(Records drawn from a dataset)
○ ○ ○ ○ ○

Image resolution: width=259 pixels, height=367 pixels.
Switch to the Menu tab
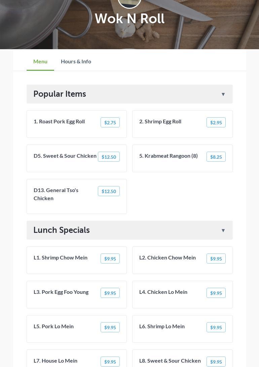[40, 61]
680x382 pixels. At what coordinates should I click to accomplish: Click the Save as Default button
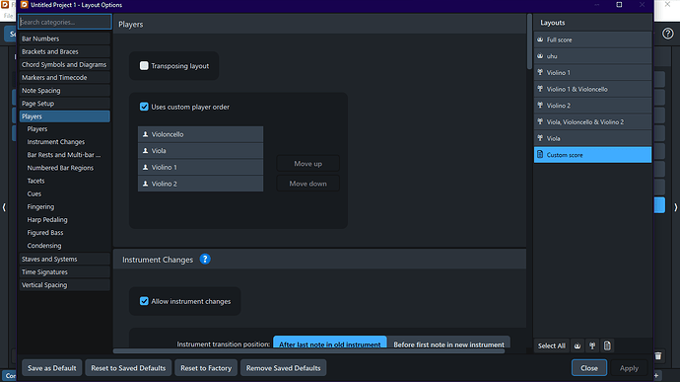(x=52, y=368)
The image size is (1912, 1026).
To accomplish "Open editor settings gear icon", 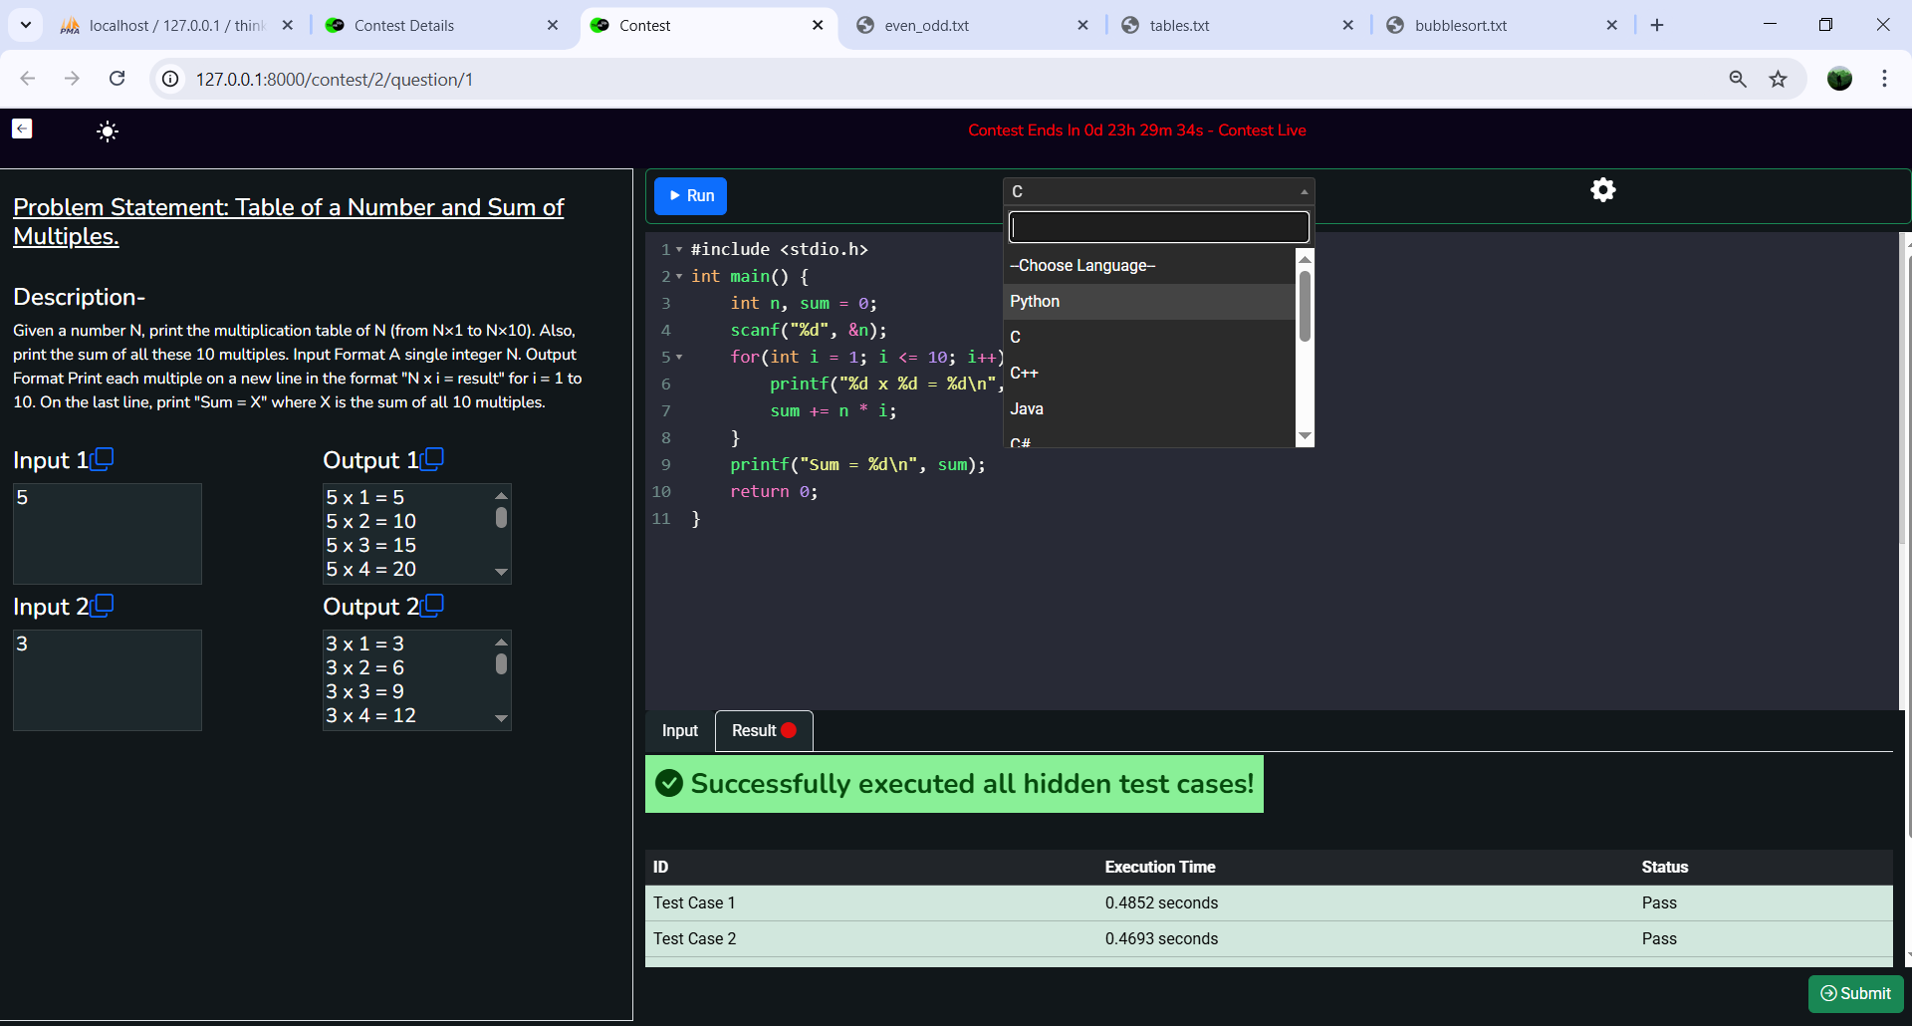I will [x=1602, y=190].
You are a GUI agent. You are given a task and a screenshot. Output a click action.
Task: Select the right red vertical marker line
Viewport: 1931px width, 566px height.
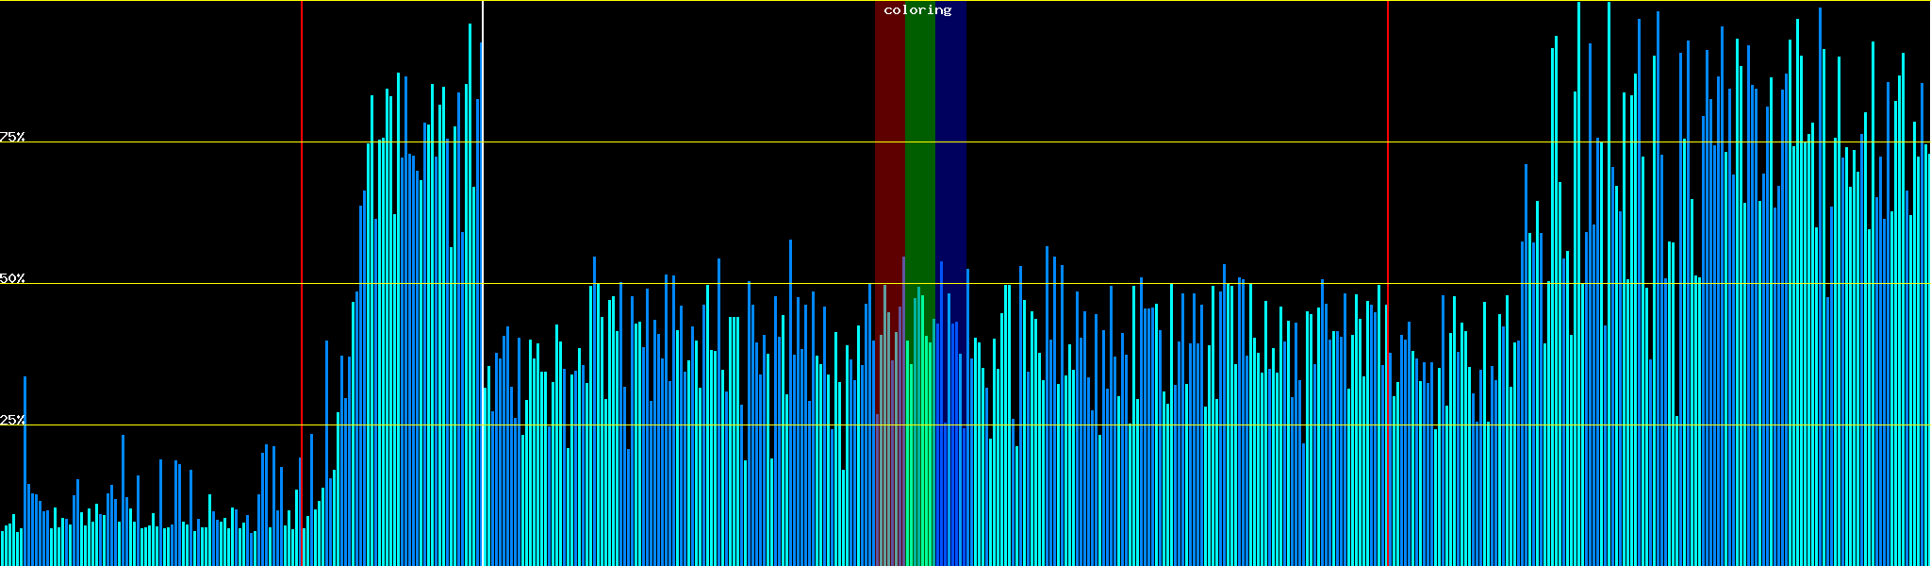click(1388, 189)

○ ○ ○ ○ ○

> [ACTIVITY]:
Extract word for word every line from the line that contains "You are a GUI" to the final line of the data, both included, and nothing else; skip the pictures.

> [RESPONSE TO THE EXERCISE]:
You are a GUI agent. You are given a task and a screenshot. Output a click action.
Task: Select the right red vertical marker line
Viewport: 1931px width, 566px height.
click(1388, 189)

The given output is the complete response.